The summit is run by the Elysée Palace, with about 10 participants on site and the rest joining online.

Among those taking part are UN Secretary General Antonio Guterres, World Bank president David Malpass, Britain’s Prince Charles, European Commission President Ursula von der Leyen, German Chancellor Angela Merkel, Canadian Prime Minister Justin Trudeau, European Central Bank president Christine Lagarde and World Health Organization head Tedros Adhanom Ghebreyesus.

Crucial year ahead

With the connection between biodiversity loss and human health established by world experts, French President Emmanuel Macron has tasked France with leading the way forward in 2021.

“On the five-year anniversary of the Paris Agreement, I want France to be able to mobilise the international community once again,” Macron said in September, as he announced the summit would go ahead despite the Covid-19 pandemic.

“The oceans, the poles, the tropical forests all belong to the common heritage of humanity.” 

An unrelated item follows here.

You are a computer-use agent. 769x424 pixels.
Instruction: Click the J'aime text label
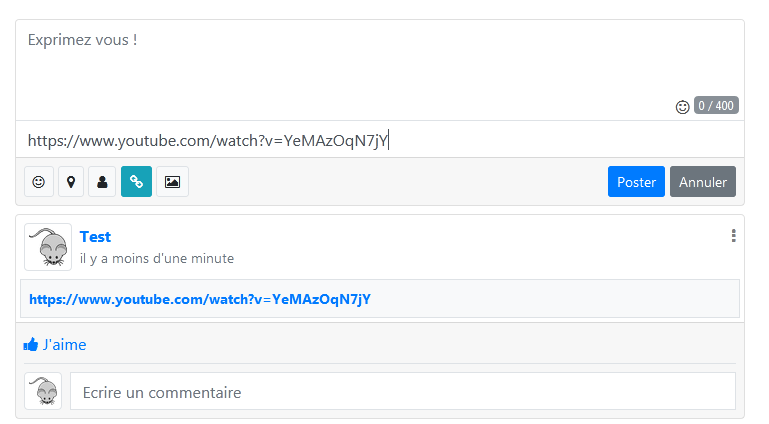click(x=65, y=345)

Given 2020 was largely a “lost year” for the environment, with several major global summits either cancelled or postponed, scientists say the next 12 months will be crucial.

Chile's Cop26 was derailed by the global coronavirus crisis, as was the World Conservation Congress of the International Union for Conservation of Nature (IUCN), which was scheduled for last June in Marseille.

Fear of zoonoses

The Covid-19 pandemic highlights the worrying multiplication of zoonoses – diseases that pass from animals to humans – as a result of increased contact between humans and species whose wild habitats are being destroyed.

“It is true that decision-making has been postponed by a year, which is quite significant in view of the pressures on natural ecosystems today,” said Maud Lelièvre, president of the French committee of the IUCN.

“On the other hand, the Covid-19 pandemic has shown even more clearly that the biodiversity crisis is a major political issue. This health crisis has had at least this revealing effect on many people.”